January 8, 2026 6:32 PM

Robot with human features, equipped with a visual sensor. PHOTO: UNSPLASH

Atomathic, the company once known as Neural Propulsion Systems, is stepping into the spotlight with a bold claim: its new AI platforms can help machines “see the invisible”. With the commercial launch of AIDAR™ and AISIR™, the company says it is opening a new chapter for physical AI, AI sensing and advanced sensor technology across automotive, aviation, defense, robotics and semiconductor manufacturing.

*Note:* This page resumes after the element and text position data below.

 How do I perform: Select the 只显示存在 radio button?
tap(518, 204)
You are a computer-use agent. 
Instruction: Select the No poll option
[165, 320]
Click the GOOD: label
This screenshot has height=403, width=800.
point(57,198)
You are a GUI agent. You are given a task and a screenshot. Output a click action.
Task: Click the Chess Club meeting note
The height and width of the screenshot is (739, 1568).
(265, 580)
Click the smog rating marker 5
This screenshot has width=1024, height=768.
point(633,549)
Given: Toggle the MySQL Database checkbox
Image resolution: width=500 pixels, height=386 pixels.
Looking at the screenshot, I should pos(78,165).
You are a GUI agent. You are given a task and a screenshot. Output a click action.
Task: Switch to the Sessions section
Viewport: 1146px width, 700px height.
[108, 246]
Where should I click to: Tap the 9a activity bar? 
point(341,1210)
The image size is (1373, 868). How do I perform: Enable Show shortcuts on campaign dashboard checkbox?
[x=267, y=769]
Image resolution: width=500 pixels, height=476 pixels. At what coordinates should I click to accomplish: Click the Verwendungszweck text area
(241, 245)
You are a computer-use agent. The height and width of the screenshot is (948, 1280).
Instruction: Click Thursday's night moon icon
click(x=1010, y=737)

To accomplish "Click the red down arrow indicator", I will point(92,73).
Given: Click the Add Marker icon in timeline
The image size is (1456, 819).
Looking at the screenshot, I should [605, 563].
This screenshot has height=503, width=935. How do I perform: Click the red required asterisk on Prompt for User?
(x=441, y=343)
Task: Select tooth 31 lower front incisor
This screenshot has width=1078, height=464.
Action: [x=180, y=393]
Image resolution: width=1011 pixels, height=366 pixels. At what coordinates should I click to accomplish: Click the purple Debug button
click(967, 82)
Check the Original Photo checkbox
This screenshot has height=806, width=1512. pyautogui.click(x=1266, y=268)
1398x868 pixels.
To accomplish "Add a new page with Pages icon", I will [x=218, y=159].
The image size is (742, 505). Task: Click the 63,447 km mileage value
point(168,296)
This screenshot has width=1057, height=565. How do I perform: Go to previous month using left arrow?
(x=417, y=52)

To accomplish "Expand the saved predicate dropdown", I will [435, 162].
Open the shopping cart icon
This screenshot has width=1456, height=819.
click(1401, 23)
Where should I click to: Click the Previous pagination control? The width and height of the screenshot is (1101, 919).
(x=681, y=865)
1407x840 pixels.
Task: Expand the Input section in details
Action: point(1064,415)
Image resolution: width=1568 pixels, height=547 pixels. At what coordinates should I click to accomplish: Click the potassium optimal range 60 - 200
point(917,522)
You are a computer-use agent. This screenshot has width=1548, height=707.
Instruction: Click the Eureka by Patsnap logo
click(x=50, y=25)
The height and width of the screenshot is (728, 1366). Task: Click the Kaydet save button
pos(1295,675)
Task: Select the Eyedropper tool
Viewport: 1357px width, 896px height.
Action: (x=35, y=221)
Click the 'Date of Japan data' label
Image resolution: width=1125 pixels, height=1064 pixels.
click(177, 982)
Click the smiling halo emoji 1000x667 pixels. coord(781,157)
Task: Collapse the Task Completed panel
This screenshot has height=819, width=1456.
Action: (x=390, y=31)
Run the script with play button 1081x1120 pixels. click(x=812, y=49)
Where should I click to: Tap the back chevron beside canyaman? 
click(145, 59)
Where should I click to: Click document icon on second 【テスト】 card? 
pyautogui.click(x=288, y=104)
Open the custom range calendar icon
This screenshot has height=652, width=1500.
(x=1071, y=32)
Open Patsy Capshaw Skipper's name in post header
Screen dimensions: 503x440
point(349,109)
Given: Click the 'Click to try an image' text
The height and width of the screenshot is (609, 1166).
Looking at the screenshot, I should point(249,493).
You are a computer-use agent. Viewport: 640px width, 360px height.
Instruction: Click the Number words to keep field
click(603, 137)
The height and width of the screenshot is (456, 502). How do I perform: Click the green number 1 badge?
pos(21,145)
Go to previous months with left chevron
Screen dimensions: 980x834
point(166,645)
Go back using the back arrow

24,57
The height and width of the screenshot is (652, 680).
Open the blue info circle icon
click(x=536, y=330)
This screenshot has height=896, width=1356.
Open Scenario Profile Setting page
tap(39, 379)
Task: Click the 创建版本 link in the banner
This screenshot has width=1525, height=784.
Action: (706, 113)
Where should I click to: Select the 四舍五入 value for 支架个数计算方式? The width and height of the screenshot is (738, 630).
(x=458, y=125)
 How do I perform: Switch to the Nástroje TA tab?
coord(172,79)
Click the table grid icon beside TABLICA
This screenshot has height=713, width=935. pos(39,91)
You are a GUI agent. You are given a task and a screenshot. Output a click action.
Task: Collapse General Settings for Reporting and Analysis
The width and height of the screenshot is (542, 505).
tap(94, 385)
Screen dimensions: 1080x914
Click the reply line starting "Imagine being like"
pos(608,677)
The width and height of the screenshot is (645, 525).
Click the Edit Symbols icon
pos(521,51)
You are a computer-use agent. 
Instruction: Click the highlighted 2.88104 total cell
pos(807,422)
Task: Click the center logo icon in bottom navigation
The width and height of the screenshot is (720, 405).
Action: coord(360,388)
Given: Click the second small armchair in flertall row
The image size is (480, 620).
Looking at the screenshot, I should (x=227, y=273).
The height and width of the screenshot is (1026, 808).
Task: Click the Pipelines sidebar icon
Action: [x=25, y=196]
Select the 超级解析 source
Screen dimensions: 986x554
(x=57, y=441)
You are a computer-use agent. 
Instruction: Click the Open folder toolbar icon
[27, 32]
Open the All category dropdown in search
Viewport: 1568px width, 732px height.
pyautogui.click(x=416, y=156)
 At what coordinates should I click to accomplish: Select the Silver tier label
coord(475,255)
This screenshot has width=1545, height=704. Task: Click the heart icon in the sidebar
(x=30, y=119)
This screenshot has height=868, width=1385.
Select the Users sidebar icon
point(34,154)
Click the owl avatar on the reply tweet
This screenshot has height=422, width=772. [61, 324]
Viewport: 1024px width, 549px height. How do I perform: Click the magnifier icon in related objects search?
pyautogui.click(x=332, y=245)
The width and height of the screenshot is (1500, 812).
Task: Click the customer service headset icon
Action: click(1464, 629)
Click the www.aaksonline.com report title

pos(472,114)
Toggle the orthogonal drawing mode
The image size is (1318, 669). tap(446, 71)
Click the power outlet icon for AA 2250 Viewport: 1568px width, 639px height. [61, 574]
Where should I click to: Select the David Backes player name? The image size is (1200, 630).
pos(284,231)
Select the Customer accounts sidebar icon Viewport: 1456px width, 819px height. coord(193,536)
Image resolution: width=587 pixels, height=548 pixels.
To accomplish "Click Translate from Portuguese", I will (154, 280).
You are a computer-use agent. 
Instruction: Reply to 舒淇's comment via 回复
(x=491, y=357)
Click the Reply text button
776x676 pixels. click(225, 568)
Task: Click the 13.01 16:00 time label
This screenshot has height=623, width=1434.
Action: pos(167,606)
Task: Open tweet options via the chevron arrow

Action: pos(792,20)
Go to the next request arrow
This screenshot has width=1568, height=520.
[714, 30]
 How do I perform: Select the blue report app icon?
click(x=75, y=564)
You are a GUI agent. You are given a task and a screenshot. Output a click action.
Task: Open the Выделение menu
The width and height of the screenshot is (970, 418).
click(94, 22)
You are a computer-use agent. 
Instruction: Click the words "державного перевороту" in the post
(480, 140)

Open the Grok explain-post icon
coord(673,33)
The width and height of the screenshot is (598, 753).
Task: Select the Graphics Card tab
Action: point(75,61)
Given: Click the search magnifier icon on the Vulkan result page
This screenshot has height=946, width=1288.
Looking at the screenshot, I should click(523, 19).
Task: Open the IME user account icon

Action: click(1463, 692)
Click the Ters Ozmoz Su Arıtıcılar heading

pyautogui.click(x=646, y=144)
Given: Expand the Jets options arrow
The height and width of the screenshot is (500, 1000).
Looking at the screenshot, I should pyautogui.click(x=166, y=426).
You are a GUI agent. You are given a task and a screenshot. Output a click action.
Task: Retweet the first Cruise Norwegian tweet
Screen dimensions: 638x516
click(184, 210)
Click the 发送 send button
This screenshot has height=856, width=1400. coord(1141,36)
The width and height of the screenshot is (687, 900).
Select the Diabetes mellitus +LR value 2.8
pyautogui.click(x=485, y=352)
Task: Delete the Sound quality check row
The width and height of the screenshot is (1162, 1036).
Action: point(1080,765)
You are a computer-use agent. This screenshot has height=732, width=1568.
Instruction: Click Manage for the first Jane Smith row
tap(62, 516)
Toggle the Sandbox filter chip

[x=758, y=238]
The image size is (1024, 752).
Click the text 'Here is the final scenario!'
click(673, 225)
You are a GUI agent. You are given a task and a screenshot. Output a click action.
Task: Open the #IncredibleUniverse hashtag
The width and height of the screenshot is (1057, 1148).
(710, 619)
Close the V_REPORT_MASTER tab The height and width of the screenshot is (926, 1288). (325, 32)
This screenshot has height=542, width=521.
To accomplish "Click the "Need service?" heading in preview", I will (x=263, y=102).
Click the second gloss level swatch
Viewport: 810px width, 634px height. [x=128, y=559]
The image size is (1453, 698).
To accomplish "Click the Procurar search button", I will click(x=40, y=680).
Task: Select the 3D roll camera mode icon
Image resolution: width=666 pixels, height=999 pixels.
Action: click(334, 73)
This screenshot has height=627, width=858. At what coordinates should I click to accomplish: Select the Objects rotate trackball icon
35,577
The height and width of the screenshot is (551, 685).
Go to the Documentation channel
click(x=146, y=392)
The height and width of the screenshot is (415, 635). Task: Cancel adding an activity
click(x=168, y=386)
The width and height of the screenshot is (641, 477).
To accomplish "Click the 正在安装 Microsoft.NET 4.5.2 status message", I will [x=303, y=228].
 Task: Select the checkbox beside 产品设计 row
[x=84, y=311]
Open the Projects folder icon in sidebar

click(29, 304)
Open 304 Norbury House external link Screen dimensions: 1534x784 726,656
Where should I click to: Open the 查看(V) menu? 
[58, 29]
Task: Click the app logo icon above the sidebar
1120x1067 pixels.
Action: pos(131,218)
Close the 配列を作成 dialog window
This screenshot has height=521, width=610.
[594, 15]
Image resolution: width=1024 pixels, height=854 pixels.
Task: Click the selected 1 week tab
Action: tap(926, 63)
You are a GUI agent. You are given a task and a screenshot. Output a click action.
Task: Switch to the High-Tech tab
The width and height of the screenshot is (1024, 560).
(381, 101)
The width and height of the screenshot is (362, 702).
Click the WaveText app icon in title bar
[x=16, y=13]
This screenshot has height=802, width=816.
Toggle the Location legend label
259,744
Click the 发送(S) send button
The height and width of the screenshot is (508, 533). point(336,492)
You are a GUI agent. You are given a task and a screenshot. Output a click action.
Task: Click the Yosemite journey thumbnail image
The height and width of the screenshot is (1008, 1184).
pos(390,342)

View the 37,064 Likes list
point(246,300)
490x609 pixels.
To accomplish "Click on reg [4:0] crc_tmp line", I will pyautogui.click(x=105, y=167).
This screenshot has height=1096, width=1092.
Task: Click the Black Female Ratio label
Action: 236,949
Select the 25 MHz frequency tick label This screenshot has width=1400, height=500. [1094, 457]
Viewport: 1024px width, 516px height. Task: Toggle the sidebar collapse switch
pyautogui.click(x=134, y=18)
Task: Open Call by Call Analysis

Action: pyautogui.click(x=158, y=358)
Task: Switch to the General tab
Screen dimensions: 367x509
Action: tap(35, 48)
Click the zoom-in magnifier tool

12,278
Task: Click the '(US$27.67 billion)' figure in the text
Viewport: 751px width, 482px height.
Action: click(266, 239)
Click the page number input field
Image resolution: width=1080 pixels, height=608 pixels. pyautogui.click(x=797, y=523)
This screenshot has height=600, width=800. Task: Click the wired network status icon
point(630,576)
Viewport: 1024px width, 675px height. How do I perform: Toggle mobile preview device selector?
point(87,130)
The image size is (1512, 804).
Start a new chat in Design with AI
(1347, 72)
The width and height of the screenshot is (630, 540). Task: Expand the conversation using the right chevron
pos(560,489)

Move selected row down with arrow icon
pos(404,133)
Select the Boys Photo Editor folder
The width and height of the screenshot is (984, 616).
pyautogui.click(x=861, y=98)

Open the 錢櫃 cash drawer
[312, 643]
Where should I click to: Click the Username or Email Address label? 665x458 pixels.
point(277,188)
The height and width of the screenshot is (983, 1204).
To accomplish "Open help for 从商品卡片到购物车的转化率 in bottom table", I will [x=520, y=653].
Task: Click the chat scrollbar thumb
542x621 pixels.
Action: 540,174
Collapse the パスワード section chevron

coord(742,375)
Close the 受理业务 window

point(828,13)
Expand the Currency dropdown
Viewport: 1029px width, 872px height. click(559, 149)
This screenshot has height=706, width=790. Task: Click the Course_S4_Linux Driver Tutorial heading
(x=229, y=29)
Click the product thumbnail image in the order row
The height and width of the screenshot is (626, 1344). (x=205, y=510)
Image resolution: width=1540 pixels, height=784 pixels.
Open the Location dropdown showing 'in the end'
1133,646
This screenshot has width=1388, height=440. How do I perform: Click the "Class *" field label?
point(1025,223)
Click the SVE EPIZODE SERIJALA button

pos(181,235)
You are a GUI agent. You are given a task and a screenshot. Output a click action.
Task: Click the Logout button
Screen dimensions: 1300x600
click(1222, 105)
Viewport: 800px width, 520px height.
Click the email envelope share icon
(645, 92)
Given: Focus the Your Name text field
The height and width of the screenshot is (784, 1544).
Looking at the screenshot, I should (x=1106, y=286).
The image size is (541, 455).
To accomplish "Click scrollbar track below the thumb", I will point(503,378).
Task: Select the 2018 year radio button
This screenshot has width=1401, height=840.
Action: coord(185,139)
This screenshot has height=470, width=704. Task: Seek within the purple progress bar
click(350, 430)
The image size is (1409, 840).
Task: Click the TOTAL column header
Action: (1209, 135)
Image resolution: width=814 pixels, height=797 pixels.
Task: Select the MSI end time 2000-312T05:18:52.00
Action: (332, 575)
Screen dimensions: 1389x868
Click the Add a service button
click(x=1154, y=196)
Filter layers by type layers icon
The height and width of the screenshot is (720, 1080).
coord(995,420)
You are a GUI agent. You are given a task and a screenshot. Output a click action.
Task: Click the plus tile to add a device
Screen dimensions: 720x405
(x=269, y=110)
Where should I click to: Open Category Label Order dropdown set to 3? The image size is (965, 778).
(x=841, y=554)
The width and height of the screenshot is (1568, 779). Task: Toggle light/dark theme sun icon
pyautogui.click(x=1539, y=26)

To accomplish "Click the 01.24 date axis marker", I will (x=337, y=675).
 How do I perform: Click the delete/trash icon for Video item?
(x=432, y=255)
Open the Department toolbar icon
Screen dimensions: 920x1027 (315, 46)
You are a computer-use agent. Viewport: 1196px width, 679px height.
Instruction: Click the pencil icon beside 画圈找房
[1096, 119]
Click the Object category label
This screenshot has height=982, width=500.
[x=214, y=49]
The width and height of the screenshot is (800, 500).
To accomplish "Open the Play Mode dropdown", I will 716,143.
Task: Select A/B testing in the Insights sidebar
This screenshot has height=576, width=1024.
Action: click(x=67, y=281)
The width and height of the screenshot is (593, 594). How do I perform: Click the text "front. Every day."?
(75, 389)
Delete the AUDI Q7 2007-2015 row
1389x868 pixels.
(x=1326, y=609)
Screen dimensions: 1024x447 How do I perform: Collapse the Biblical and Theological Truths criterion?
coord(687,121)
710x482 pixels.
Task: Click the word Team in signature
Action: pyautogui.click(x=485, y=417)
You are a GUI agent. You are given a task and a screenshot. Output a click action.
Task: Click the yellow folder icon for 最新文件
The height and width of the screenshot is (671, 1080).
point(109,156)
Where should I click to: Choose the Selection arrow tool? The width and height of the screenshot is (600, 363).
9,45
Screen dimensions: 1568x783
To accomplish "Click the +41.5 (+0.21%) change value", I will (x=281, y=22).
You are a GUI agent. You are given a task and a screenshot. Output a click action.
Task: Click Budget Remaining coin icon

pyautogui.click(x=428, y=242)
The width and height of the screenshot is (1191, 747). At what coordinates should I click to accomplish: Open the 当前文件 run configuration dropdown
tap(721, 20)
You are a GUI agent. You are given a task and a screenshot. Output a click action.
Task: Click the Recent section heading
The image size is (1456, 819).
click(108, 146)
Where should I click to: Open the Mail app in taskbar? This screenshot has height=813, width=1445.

The idea behind these platforms is simple yet ambitious. Machines gather enormous amounts of signal data, yet they still struggle to understand the faint, fast or hidden details that matter most when making decisions. Atomathic says its software closes that gap. By applying AI signal processing directly to raw physical signals, the company aims to help sensors pick up subtle patterns that traditional systems miss, enabling faster reactions and more confident autonomous system performance.

"To realize the promise of physical AI, machines must achieve greater autonomy, precision and real-time decision-making—and Atomathic is defining that future," said Dr. Behrooz Rezvani, Founder and CEO of Atomathic. "We make the invisible visible. Our technology fuses the rigor of mathematics with the power of AI to transform how sensors and machines interact with the world—unlocking capabilities once thought to be theoretical. What can be imagined mathematically can now be realized physically."

This technical shift is powered by Atomathic’s deeper mathematical framework. The core of its approach is a method called hyperdefinition technology, which uses the Atomic Norm and fast computational techniques to map sparse physical signals. In simple terms, it pulls clarity out of chaos. This enables ultra-high-resolution signal visualization in real time—something the company claims has never been achieved at this scale in real-time sensing.

AIDAR and AISIR are already being trialled and integrated across multiple sectors and they’re designed to work with a broad range of hardware. That hardware-agnostic design is poised to matter even more as industries shift toward richer, more detailed sensing. Analysts expect the automotive sensor market to surge in the coming years, with radar imaging, next-gen ADAS systems and high-precision machine perception playing increasingly central roles.

Atomathic’s technology comes from a tight-knit team with deep roots in mathematics, machine intelligence and AI research, drawing talent from institutions such as Caltech, UCLA, Stanford and the Technical University of Munich. After seven years of development, the company is ready to show its progress publicly, starting with demonstrations at CES 2026 in Las Vegas.

Suppose the future of autonomy depends on machines perceiving the world with far greater fidelity. In that case, Atomathic is betting that the next leap forward won’t come from more hardware, but from rethinking the math behind the signal—and redefining what physical AI can do.